This document describes the new features, open issues, and closed issues in Cisco Threat Grid Appliance Version 2.8.

User Documentation

The following Threat Grid Appliance user documentation is available:

Threat Grid Appliance User Documentation

Threat Grid Appliance user documentation is available on the Threat Grid Appliance Install and Upgrade Guides page on the Cisco website.


Newer documentation is being made available from the Threat Grid appliance Products and Support page.

Backup FAQ

Please see the Backup Notes and FAQ for technical information and instructions.

Clustering Overview and FAQ

Please see the Clustering Overview and FAQ for additional information.

Installing Updates

Before you can update the Threat Grid Appliance with newer versions, you must have completed the initial setup and configuration steps as described inthe AMP Threat Grid Appliance Setup and Configuration Guide, which are available on the Threat Grid Appliance Install and Upgrade Guides page on the Cisco website.

New Appliances: If you have a new Appliance that shipped with an older version and wish to install updates, you must complete the initial configuration first. Do Not apply the updates until all Appliance configuration is done.

Appliance updates will not download unless the license is installed, and may not apply correctly if the Appliance has not been fully configured, including the database.

Threat Grid Appliance updates are applied through the OpAdmin Portal.

Updates are one-directional: you cannot revert to a previous version after you upgrade to a more recent version.

To test the update, submit a sample for analysis.

Version 2.8ag

Release Date: November 8, 2019

Build Number: 2019.07.20191108T182546.srchash.3a75349f9864.rel

This release differs from Version 2.8 only by permitting custom airgap update media to be generated with a fallback license to use if no valid license is currently installed.

Version 2.8

Release Date: Oct 1, 2019

Build Number: 2019.07.20191001T173332.srchash.6fc11c8fe8c6.rel

This release updates core Threat Grid software to follow the cloud 3.5.35 release; substantially reworks how software updates are applied; adds functionality to reset the software loadout to a known state without clearing installed data; and incorporates various other enhancements and fixes.



Fixes and Updates

The following fixes and updates are included in Version 2.8:

  • The core Threat Grid application is updated to release 3.5.35.

  • The URL endpoint used for OpenDNS integration has been updated to reflect changes in the cloud environment.

  • Cloud Search Federation is available. Should a cloud endpoint be configured (on the integrations page in the administrative interface), the application UI will provide an option to rerun a search query against the Threat Grid Cloud.

  • Software updates are now applied by installing entire system images, rather than updating individual packages.
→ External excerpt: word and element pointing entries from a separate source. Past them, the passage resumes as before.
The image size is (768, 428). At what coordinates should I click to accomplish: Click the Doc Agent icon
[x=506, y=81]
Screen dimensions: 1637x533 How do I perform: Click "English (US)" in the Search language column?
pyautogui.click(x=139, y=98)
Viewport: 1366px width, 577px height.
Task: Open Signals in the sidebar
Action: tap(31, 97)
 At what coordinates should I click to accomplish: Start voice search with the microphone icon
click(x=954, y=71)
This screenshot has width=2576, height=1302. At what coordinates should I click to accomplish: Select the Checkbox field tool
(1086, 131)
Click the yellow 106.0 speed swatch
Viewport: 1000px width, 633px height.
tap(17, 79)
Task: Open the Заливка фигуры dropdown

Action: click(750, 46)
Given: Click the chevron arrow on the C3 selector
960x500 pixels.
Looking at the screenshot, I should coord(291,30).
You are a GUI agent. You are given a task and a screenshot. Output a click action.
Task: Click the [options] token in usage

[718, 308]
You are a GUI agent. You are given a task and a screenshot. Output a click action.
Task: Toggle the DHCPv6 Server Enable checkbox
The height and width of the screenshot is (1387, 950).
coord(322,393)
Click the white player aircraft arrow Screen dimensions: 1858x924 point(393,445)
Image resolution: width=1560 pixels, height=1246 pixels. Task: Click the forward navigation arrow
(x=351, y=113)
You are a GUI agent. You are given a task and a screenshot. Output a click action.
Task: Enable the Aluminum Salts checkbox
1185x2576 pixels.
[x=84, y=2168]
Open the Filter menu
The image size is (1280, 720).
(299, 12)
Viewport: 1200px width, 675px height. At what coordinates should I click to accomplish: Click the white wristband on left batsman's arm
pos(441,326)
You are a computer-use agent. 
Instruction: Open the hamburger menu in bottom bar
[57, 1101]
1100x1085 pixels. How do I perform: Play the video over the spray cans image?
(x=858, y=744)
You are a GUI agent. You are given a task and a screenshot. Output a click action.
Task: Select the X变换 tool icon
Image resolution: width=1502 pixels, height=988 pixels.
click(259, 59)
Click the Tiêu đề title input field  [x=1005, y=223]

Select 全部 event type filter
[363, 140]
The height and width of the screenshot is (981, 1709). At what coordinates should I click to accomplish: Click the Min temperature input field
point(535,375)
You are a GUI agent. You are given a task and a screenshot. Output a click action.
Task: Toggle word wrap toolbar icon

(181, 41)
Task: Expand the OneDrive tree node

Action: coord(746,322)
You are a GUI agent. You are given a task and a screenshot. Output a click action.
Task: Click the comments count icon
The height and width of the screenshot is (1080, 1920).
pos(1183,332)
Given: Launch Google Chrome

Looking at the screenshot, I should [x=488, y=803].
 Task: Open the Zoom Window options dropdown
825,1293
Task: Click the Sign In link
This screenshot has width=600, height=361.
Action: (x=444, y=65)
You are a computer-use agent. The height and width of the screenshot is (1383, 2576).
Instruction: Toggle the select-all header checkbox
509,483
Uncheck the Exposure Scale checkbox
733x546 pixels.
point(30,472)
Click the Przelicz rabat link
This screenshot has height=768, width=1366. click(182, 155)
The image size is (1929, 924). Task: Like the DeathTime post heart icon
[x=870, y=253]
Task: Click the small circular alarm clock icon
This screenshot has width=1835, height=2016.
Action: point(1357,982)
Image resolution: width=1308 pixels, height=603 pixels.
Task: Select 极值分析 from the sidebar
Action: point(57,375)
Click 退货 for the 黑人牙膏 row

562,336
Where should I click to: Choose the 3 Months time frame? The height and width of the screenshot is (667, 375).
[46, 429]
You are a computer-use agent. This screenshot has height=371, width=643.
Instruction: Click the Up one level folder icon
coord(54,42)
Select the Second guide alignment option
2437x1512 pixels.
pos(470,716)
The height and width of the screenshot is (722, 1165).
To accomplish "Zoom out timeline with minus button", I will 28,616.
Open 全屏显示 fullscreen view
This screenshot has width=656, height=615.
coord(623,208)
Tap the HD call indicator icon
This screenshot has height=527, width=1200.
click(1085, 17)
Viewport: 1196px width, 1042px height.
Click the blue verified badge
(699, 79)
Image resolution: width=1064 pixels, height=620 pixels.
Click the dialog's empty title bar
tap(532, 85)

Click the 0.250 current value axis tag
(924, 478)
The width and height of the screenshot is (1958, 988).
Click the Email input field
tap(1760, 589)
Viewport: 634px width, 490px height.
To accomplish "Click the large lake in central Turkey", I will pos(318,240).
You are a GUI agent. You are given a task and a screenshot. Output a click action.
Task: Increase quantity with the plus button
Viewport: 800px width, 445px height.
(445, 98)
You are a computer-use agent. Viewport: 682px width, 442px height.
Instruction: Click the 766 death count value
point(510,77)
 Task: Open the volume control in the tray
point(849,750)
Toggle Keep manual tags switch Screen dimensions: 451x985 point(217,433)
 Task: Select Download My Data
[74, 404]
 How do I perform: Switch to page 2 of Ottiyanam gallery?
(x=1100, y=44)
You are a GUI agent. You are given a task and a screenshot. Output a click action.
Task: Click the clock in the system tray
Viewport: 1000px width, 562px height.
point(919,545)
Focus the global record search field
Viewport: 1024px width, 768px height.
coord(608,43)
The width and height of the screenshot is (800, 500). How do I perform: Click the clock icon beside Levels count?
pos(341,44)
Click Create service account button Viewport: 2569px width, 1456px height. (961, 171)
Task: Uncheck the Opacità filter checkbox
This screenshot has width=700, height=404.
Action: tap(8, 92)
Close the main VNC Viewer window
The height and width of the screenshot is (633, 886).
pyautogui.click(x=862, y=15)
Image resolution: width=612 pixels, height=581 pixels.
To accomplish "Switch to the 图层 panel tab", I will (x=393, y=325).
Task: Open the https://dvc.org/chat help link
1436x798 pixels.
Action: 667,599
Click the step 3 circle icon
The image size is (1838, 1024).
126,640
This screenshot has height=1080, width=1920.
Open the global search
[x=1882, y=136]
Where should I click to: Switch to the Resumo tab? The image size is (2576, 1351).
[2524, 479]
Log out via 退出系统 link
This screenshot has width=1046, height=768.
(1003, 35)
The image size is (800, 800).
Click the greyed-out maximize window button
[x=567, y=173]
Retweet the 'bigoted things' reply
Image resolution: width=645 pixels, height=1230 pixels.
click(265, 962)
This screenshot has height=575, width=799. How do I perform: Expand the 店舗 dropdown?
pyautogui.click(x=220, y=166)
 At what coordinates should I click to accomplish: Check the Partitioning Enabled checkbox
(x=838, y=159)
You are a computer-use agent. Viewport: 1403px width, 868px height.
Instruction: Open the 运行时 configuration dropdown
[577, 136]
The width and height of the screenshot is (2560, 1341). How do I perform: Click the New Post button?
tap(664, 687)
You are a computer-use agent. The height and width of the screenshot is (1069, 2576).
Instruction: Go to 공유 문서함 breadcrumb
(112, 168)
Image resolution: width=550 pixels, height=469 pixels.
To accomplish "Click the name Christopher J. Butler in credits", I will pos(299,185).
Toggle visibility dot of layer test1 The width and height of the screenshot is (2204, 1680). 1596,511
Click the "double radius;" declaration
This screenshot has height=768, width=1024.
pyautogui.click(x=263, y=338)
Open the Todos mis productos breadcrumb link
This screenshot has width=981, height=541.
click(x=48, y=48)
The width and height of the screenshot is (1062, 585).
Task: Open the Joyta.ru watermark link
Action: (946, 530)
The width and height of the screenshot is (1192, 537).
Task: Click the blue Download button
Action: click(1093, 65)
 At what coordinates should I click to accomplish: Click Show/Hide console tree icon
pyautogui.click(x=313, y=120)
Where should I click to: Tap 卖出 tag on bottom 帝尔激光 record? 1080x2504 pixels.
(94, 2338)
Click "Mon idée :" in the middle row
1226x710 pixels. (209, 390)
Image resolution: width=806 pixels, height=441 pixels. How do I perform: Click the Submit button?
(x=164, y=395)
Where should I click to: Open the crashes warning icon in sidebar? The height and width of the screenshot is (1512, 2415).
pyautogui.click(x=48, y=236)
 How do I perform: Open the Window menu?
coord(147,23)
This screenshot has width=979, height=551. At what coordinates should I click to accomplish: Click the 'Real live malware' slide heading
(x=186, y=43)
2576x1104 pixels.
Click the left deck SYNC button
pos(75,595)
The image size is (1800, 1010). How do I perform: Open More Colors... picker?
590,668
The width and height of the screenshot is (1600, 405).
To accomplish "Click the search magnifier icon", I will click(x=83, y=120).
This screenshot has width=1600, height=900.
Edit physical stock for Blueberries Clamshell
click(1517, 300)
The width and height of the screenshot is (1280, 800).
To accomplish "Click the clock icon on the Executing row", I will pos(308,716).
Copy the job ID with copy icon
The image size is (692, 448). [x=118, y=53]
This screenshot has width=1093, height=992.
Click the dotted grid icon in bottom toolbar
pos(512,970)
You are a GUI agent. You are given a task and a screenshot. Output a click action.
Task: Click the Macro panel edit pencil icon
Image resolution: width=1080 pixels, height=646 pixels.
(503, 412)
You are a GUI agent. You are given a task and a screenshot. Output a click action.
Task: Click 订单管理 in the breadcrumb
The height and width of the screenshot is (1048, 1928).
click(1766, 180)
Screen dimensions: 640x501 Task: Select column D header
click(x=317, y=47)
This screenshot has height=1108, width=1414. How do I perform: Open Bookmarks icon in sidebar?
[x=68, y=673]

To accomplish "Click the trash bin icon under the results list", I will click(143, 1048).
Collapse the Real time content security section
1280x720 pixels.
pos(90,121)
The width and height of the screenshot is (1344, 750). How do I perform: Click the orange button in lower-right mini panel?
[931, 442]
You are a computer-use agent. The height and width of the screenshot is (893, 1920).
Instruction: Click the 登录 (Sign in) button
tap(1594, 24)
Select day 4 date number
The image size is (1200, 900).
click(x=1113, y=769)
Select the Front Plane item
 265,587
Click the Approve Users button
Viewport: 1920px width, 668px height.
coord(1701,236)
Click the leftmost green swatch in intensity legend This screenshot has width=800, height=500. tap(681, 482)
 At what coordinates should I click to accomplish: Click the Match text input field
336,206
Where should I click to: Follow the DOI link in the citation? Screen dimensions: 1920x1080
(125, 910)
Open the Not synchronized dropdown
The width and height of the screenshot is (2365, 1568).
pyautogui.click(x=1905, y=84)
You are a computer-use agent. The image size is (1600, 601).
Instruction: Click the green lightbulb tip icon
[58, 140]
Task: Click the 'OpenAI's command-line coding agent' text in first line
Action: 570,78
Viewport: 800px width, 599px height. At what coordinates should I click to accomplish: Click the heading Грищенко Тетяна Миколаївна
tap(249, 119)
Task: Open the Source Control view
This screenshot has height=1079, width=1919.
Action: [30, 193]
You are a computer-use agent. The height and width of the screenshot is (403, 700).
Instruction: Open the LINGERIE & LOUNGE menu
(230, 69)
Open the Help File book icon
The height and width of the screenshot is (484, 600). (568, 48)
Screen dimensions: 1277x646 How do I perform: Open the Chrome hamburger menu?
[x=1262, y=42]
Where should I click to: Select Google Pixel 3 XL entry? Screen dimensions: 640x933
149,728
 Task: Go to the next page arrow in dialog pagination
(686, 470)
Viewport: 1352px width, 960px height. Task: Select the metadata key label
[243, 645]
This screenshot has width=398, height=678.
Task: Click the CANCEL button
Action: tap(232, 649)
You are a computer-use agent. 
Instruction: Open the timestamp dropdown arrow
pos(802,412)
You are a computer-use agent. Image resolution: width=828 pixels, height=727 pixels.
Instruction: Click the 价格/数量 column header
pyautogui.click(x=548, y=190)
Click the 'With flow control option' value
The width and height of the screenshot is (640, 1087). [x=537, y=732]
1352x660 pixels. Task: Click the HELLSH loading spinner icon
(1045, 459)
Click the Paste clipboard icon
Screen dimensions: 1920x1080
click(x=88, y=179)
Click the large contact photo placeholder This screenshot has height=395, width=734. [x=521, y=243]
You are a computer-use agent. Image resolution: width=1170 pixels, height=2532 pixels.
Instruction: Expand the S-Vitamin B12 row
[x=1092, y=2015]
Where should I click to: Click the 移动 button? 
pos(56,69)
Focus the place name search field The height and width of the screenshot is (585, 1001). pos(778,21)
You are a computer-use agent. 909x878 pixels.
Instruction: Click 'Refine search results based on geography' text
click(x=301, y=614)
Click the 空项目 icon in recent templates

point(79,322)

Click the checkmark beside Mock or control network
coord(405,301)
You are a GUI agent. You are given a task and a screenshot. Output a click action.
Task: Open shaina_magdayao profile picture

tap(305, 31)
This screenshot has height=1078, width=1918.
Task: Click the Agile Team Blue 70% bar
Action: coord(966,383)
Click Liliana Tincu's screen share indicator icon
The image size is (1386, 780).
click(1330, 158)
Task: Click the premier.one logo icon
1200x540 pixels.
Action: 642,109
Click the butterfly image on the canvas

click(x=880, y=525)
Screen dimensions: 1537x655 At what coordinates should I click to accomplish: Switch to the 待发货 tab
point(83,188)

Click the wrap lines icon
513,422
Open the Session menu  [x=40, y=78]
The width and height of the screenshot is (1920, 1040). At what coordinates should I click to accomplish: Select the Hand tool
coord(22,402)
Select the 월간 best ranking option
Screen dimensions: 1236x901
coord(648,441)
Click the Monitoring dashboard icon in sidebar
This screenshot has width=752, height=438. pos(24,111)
This prevents drift between installed systems and the base image, makes update downloads smaller, and makes airgap update media easier to generate (and thus available sooner after a release's online availability).

  • Graphs related to legacy services which no longer exist in current software releases are removed.

  • Service restarts needed for the old_tls_enabled setting to take effect now take place automatically when configuration is applied.

  • Installing this release of the Threat Grid Appliance software will update your system firmware as follows:

    • TG5xx0 hardware is updated to BIOS 3.0(4b) and CIMC 3.0(4m) TG5xx4 hardware is updated to BIOS 4.0(2d) and CIMC 4.0(2h)

    This firmware update will take place at the end of the normal software upgrade process, while the appliance is unavailable. This may take over 30 minutes, during which the chassis and appliance should NOT be powered-off or restarted.

  • Network configuration in recovery mode is now functional even if the primary system cannot be mounted or configured.

  • Added Stolon Keeper timeout to avoid possible hang on shutdown.

  • Inability to check the active database encoding no longer triggers the same high-severity error intended for cases when an incorrect database encoding is in use.

  • SSH authentication-phase timeout is revised to 60 seconds.

  • The CLI configuration tool now has the option to configure a session idle timeout, honored in both opadmin and face.

Known Issues

  • Like its immediate predecessor, this release creates backup copies of the VM images on the RAID-1 storage array, to be used in the event of a reset following a bulk-storage failure. Early Cisco Threat Grid Appliance models (based on the UCS C220-M3 platform) have less storage than later models, and are more likely than other units to have less than 25% of disk space remaining available on the RAID-1 filesystem after installing this release, which will trigger a service notice.

    For later model hardware, being at less than 25% remaining storage on the RAID-1 array after installing this release is abnormal and may be raised to customer support.

  • Firmware updates may sometimes fail to apply during the update process itself. Should this happen, these updates will be retried during the reboot process following any successful reconfiguration run. A future release may provide a service notice when this has occurred.

Security Updates

The BIOS and CIMC updates listed above contain a substantial amount of security-related content. Refer to Cisco UCS documentation for the above-mentioned BIOS and CIMC firmware releases for details.